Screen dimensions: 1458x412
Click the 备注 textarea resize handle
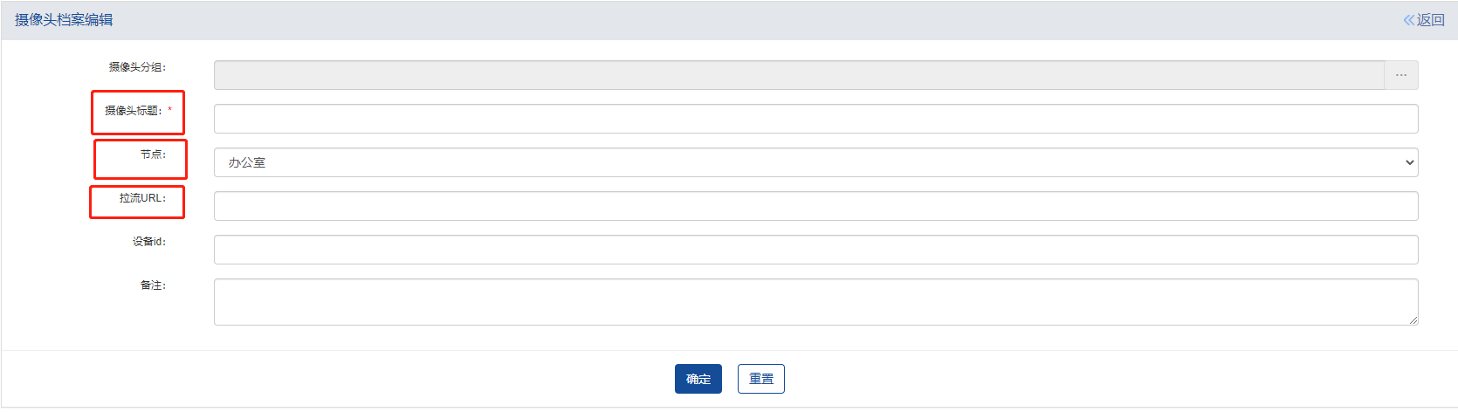(x=1413, y=320)
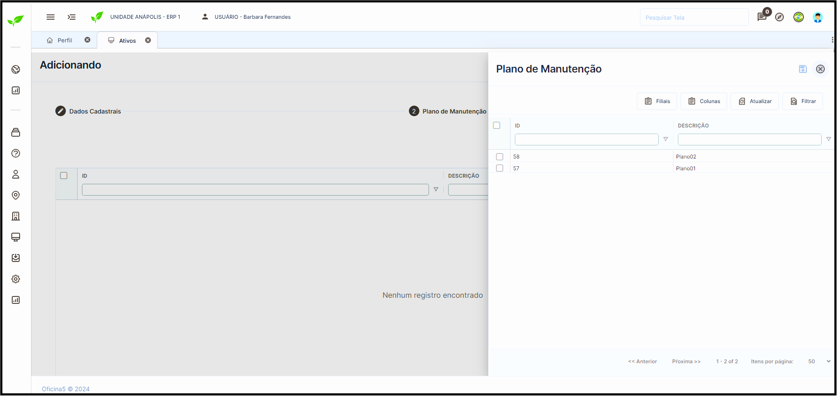This screenshot has height=396, width=837.
Task: Click the location pin sidebar icon
Action: 16,195
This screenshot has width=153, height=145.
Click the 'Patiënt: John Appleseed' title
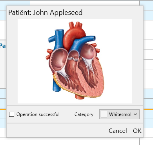click(46, 13)

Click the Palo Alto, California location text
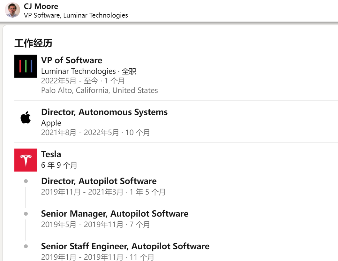pos(99,90)
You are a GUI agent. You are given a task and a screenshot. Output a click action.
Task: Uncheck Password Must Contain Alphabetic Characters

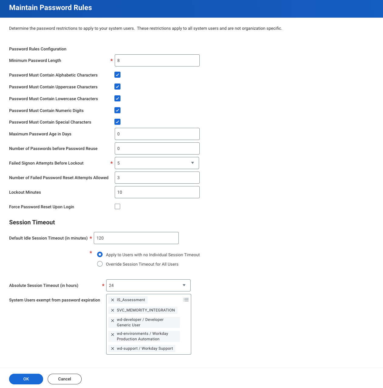117,75
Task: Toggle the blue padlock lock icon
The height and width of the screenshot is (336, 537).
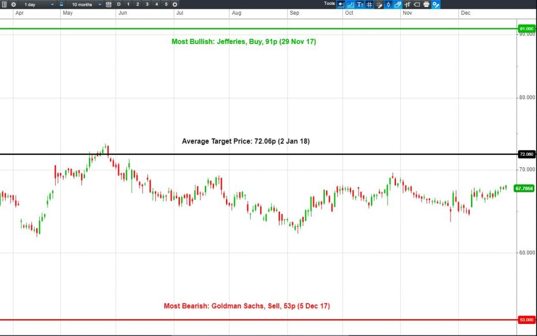Action: pos(61,4)
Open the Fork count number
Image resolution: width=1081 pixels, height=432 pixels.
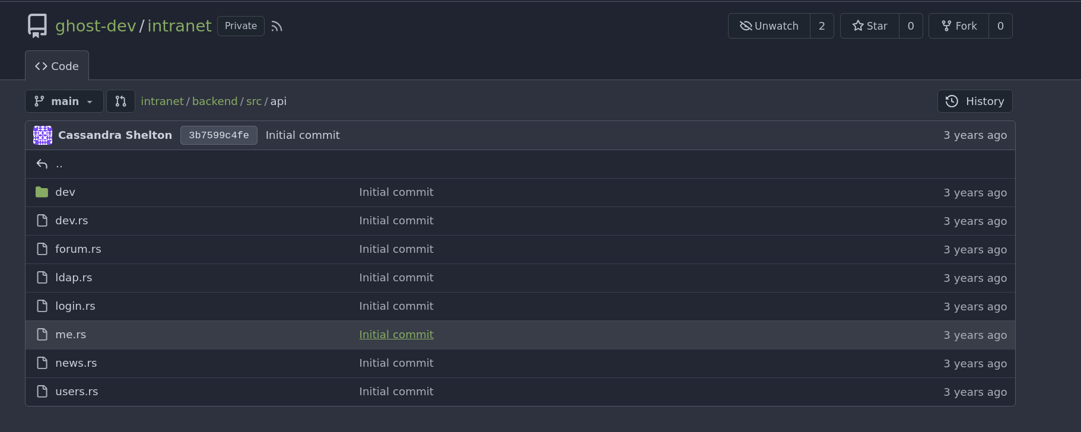pyautogui.click(x=1000, y=26)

#### What the task asks:
Above, find the line with "Click the Palo Alto, California location text"; copy it and every line down to the line with "Open the Fork count number", exactly and both included, but no pictures.

#### The answer:
Click the Palo Alto, California location text
pos(99,90)
You are a GUI agent. You are given a task and a screenshot. Output a click action.
Task: Uncheck Password Must Contain Alphabetic Characters

117,75
Task: Toggle the blue padlock lock icon
The height and width of the screenshot is (336, 537).
Action: pos(61,4)
Open the Fork count number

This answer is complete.